(Items from a data source)
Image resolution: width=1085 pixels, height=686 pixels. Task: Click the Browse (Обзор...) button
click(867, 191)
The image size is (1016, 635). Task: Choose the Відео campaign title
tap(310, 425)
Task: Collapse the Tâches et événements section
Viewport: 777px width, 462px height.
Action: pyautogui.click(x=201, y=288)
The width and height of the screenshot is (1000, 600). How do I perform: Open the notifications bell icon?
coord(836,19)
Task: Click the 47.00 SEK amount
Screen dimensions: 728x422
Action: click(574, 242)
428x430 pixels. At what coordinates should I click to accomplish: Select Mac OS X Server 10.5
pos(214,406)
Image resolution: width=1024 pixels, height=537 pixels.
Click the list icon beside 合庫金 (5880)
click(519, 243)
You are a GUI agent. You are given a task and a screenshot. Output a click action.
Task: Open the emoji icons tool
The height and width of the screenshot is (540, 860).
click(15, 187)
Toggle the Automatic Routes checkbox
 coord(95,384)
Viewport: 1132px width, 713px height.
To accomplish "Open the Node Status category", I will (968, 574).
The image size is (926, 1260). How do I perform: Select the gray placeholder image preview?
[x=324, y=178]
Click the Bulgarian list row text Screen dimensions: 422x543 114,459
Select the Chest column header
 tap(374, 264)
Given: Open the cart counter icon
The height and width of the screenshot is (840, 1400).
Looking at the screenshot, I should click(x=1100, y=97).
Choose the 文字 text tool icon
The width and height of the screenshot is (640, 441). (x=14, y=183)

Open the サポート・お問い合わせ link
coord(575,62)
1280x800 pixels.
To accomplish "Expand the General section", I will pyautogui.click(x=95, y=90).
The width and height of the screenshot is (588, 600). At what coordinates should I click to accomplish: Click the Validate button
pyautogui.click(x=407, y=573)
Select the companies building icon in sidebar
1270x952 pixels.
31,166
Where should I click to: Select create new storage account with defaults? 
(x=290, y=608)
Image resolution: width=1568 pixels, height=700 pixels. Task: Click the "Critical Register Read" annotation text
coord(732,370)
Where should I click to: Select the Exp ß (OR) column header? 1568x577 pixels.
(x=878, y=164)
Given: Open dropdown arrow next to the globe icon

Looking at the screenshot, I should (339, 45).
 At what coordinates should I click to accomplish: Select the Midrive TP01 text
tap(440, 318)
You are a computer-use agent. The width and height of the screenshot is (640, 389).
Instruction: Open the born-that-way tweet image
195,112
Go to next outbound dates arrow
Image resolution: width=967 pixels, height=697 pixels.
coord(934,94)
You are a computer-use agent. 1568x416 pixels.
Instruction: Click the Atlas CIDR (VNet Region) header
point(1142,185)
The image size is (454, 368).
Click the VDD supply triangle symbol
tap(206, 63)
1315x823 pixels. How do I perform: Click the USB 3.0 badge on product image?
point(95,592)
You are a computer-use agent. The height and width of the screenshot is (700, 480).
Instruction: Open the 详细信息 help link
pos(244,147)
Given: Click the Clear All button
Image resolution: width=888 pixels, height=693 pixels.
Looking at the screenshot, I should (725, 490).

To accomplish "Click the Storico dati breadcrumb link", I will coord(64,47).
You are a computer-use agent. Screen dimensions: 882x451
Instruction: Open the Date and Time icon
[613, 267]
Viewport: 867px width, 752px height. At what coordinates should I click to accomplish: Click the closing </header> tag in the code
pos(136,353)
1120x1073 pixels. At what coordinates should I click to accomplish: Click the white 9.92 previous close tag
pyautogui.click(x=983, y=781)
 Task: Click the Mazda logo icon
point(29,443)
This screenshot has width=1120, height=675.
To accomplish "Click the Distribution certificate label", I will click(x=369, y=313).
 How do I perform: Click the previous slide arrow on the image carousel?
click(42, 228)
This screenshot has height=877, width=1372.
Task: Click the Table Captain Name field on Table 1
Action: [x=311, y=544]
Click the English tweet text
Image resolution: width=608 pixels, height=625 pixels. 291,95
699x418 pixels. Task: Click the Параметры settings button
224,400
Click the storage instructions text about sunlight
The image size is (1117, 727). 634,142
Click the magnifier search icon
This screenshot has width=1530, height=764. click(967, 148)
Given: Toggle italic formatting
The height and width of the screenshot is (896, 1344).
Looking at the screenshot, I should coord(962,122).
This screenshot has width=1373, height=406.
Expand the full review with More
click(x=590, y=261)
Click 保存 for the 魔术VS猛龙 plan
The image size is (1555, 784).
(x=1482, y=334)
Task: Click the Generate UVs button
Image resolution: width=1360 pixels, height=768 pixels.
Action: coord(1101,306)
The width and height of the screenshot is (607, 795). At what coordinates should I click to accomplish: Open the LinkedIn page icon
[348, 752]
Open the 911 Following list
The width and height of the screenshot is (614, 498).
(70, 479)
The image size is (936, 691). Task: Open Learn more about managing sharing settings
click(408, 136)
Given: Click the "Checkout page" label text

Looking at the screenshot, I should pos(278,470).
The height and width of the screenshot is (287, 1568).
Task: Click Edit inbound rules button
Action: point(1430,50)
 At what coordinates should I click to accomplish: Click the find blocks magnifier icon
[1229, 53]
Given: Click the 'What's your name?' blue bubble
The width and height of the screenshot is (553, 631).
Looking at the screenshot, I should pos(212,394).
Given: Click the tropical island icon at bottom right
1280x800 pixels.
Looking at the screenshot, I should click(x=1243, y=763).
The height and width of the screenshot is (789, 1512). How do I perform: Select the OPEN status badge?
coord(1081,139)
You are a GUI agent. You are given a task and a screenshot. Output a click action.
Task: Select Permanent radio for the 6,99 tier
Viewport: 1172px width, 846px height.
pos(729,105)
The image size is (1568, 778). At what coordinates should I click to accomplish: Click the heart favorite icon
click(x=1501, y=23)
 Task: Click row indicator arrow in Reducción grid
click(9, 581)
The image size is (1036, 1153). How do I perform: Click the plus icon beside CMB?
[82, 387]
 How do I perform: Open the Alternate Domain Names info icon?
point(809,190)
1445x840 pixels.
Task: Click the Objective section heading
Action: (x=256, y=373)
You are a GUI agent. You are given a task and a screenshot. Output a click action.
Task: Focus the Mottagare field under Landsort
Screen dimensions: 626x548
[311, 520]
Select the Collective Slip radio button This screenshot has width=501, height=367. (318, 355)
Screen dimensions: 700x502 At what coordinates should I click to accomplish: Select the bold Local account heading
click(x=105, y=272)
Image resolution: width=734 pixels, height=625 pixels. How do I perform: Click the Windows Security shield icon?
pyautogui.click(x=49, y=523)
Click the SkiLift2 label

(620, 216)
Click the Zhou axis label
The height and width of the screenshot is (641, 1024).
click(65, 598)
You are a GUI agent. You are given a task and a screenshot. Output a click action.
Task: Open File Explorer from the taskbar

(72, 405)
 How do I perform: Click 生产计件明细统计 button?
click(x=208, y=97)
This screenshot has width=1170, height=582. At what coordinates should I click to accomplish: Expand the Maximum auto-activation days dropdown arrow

• What is expected: Set every record down again exactly as written.

• Expected output:
Image resolution: width=1085 pixels, height=686 pixels. Task: Click the Browse (Обзор...) button
click(867, 191)
The image size is (1016, 635). Task: Choose the Відео campaign title
tap(310, 425)
Task: Collapse the Tâches et événements section
Viewport: 777px width, 462px height.
Action: pyautogui.click(x=201, y=288)
The width and height of the screenshot is (1000, 600). How do I perform: Open the notifications bell icon?
coord(836,19)
Task: Click the 47.00 SEK amount
Screen dimensions: 728x422
Action: click(574, 242)
428x430 pixels. At what coordinates should I click to accomplish: Select Mac OS X Server 10.5
pos(214,406)
Image resolution: width=1024 pixels, height=537 pixels.
Click the list icon beside 合庫金 (5880)
click(519, 243)
You are a GUI agent. You are given a task and a screenshot. Output a click action.
Task: Open the emoji icons tool
The height and width of the screenshot is (540, 860).
click(15, 187)
Toggle the Automatic Routes checkbox
 coord(95,384)
Viewport: 1132px width, 713px height.
To accomplish "Open the Node Status category", I will (968, 574).
The image size is (926, 1260). How do I perform: Select the gray placeholder image preview?
[x=324, y=178]
Click the Bulgarian list row text Screen dimensions: 422x543 114,459
Select the Chest column header
 tap(374, 264)
Given: Open the cart counter icon
The height and width of the screenshot is (840, 1400).
Looking at the screenshot, I should click(x=1100, y=97).
Choose the 文字 text tool icon
The width and height of the screenshot is (640, 441). (x=14, y=183)

Open the サポート・お問い合わせ link
coord(575,62)
1280x800 pixels.
To accomplish "Expand the General section", I will pyautogui.click(x=95, y=90).
The width and height of the screenshot is (588, 600). At what coordinates should I click to accomplish: Click the Validate button
pyautogui.click(x=407, y=573)
Select the companies building icon in sidebar
1270x952 pixels.
31,166
Where should I click to: Select create new storage account with defaults? 
(x=290, y=608)
Image resolution: width=1568 pixels, height=700 pixels. Task: Click the "Critical Register Read" annotation text
coord(732,370)
Where should I click to: Select the Exp ß (OR) column header? 1568x577 pixels.
(x=878, y=164)
Given: Open dropdown arrow next to the globe icon

Looking at the screenshot, I should (339, 45).
 At what coordinates should I click to accomplish: Select the Midrive TP01 text
tap(440, 318)
You are a computer-use agent. The width and height of the screenshot is (640, 389).
Instruction: Open the born-that-way tweet image
195,112
Go to next outbound dates arrow
Image resolution: width=967 pixels, height=697 pixels.
coord(934,94)
You are a computer-use agent. 1568x416 pixels.
Instruction: Click the Atlas CIDR (VNet Region) header
point(1142,185)
The image size is (454, 368).
Click the VDD supply triangle symbol
tap(206, 63)
1315x823 pixels. How do I perform: Click the USB 3.0 badge on product image?
point(95,592)
You are a computer-use agent. The height and width of the screenshot is (700, 480).
Instruction: Open the 详细信息 help link
pos(244,147)
Given: Click the Clear All button
Image resolution: width=888 pixels, height=693 pixels.
Looking at the screenshot, I should (725, 490).

To accomplish "Click the Storico dati breadcrumb link", I will coord(64,47).
You are a computer-use agent. Screen dimensions: 882x451
Instruction: Open the Date and Time icon
[613, 267]
Viewport: 867px width, 752px height. At what coordinates should I click to accomplish: Click the closing </header> tag in the code
pos(136,353)
1120x1073 pixels. At what coordinates should I click to accomplish: Click the white 9.92 previous close tag
pyautogui.click(x=983, y=781)
 Task: Click the Mazda logo icon
point(29,443)
This screenshot has width=1120, height=675.
To accomplish "Click the Distribution certificate label", I will click(x=369, y=313).
 How do I perform: Click the previous slide arrow on the image carousel?
click(42, 228)
This screenshot has height=877, width=1372.
Task: Click the Table Captain Name field on Table 1
Action: [x=311, y=544]
Click the English tweet text
Image resolution: width=608 pixels, height=625 pixels. 291,95
699x418 pixels. Task: Click the Параметры settings button
224,400
Click the storage instructions text about sunlight
The image size is (1117, 727). 634,142
Click the magnifier search icon
This screenshot has width=1530, height=764. click(967, 148)
Given: Toggle italic formatting
The height and width of the screenshot is (896, 1344).
Looking at the screenshot, I should coord(962,122).
This screenshot has width=1373, height=406.
Expand the full review with More
click(x=590, y=261)
Click 保存 for the 魔术VS猛龙 plan
The image size is (1555, 784).
(x=1482, y=334)
Task: Click the Generate UVs button
Image resolution: width=1360 pixels, height=768 pixels.
Action: coord(1101,306)
The width and height of the screenshot is (607, 795). At what coordinates should I click to accomplish: Open the LinkedIn page icon
[348, 752]
Open the 911 Following list
The width and height of the screenshot is (614, 498).
(70, 479)
The image size is (936, 691). Task: Open Learn more about managing sharing settings
click(408, 136)
Given: Click the "Checkout page" label text

Looking at the screenshot, I should pos(278,470).
The height and width of the screenshot is (287, 1568).
Task: Click Edit inbound rules button
Action: point(1430,50)
 At what coordinates should I click to accomplish: Click the find blocks magnifier icon
[1229, 53]
Given: Click the 'What's your name?' blue bubble
The width and height of the screenshot is (553, 631).
Looking at the screenshot, I should pos(212,394).
Given: Click the tropical island icon at bottom right
1280x800 pixels.
Looking at the screenshot, I should click(x=1243, y=763).
The height and width of the screenshot is (789, 1512). How do I perform: Select the OPEN status badge?
coord(1081,139)
You are a GUI agent. You are given a task and a screenshot. Output a click action.
Task: Select Permanent radio for the 6,99 tier
Viewport: 1172px width, 846px height.
pos(729,105)
The image size is (1568, 778). At what coordinates should I click to accomplish: Click the heart favorite icon
click(x=1501, y=23)
 Task: Click row indicator arrow in Reducción grid
click(9, 581)
The image size is (1036, 1153). How do I perform: Click the plus icon beside CMB?
[82, 387]
 How do I perform: Open the Alternate Domain Names info icon?
point(809,190)
1445x840 pixels.
Task: Click the Objective section heading
Action: (x=256, y=373)
You are a GUI agent. You are given a task and a screenshot. Output a click action.
Task: Focus the Mottagare field under Landsort
Screen dimensions: 626x548
[311, 520]
Select the Collective Slip radio button This screenshot has width=501, height=367. (318, 355)
Screen dimensions: 700x502 At what coordinates should I click to accomplish: Select the bold Local account heading
click(x=105, y=272)
Image resolution: width=734 pixels, height=625 pixels. How do I perform: Click the Windows Security shield icon?
pyautogui.click(x=49, y=523)
Click the SkiLift2 label

(620, 216)
Click the Zhou axis label
The height and width of the screenshot is (641, 1024).
click(65, 598)
You are a GUI agent. You are given a task and a screenshot. Output a click action.
Task: Open File Explorer from the taskbar

(72, 405)
 How do I perform: Click 生产计件明细统计 button?
click(x=208, y=97)
This screenshot has width=1170, height=582. At what coordinates should I click to accomplish: Expand the Maximum auto-activation days dropdown arrow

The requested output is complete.